GIVEN INSTRUCTION:
Please gather each line in the items below that contains the word "size", and list those lines.

↓

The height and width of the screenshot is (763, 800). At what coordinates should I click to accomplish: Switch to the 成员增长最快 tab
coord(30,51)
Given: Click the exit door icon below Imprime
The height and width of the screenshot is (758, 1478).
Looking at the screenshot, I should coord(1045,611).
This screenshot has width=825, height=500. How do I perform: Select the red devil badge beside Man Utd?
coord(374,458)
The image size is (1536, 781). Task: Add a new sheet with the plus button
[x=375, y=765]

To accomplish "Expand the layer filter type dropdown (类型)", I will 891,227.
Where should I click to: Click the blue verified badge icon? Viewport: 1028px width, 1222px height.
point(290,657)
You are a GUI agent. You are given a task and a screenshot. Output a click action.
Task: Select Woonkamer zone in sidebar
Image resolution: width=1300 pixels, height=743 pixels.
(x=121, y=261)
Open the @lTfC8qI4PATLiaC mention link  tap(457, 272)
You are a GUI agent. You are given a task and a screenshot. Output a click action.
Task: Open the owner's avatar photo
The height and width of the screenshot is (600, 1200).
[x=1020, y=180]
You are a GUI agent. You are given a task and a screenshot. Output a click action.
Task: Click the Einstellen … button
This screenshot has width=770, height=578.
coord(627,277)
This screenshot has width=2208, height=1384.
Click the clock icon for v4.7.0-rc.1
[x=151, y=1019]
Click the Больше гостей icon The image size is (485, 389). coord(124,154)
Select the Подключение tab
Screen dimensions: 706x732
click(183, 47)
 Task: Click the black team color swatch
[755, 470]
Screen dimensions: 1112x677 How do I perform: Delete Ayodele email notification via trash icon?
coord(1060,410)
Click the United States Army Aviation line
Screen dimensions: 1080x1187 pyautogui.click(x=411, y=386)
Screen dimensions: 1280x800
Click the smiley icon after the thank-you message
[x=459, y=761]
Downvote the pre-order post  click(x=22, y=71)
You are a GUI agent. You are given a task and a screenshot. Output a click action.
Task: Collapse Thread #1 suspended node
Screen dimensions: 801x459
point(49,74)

↑

EXPECTED ANSWER:
The image size is (1536, 781). Task: Add a new sheet with the plus button
Click the Больше гостей icon The image size is (485, 389). coord(124,154)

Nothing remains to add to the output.